Yen’s Recent Upswing Shakes Up Global Carry Trades


What’s going on here?

The Japanese yen jumped from decades-long lows after a $40 billion intervention by Japanese authorities, shaking up global FX carry trades.

What does this mean?

A mix of political, policy, and technical factors has significantly boosted the yen, rising from 162 per dollar in mid-July to around 153 per dollar. This two-week surge is its biggest gain of the year. Though it’s still 2024’s worst-performing G10 currency, the yen’s rally is making waves in the market. The expected narrowing of the interest rate gap between the US and Japan, plus possible political shifts in the US, are cooling off bearish bets against the yen. Jamie Gimber from JPMorgan notes that yen net short positions have dropped 40% since April, while Athanasios Vamvakidis from Bank of America points out that this unwinding could impact other carry trades.

Why should I care?

For markets: Shaken, not stirred.

The yen’s resurgence is injecting volatility into previously low-risk carry trades.
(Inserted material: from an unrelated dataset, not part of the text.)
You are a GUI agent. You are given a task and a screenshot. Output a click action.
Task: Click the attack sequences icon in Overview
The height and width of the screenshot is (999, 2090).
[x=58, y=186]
Traders had borrowed yen cheaply to invest in higher-yield assets like Mexican bonds or US tech stocks. But with the yen’s rise and increased market volatility, these trades are riskier. Nathan Swami from Citi highlights that yen-based carry trades are now more vulnerable to sudden value-at-risk shocks, reducing their appeal to investors.

The bigger picture: Global currents shifting.

The yen isn’t the only currency changing the game. The Swiss franc and China’s offshore yuan also appreciated significantly, altering the carry trade landscape. The franc hit its strongest level since March, and the yuan saw its biggest weekly gain against the dollar since April. With heightened volatility and upcoming political events like the US presidential election, Andreas Koenig from Amundi suggests investors might pause carry trades for now, but he sees potential opportunities post-election, especially in Mexican currency positions.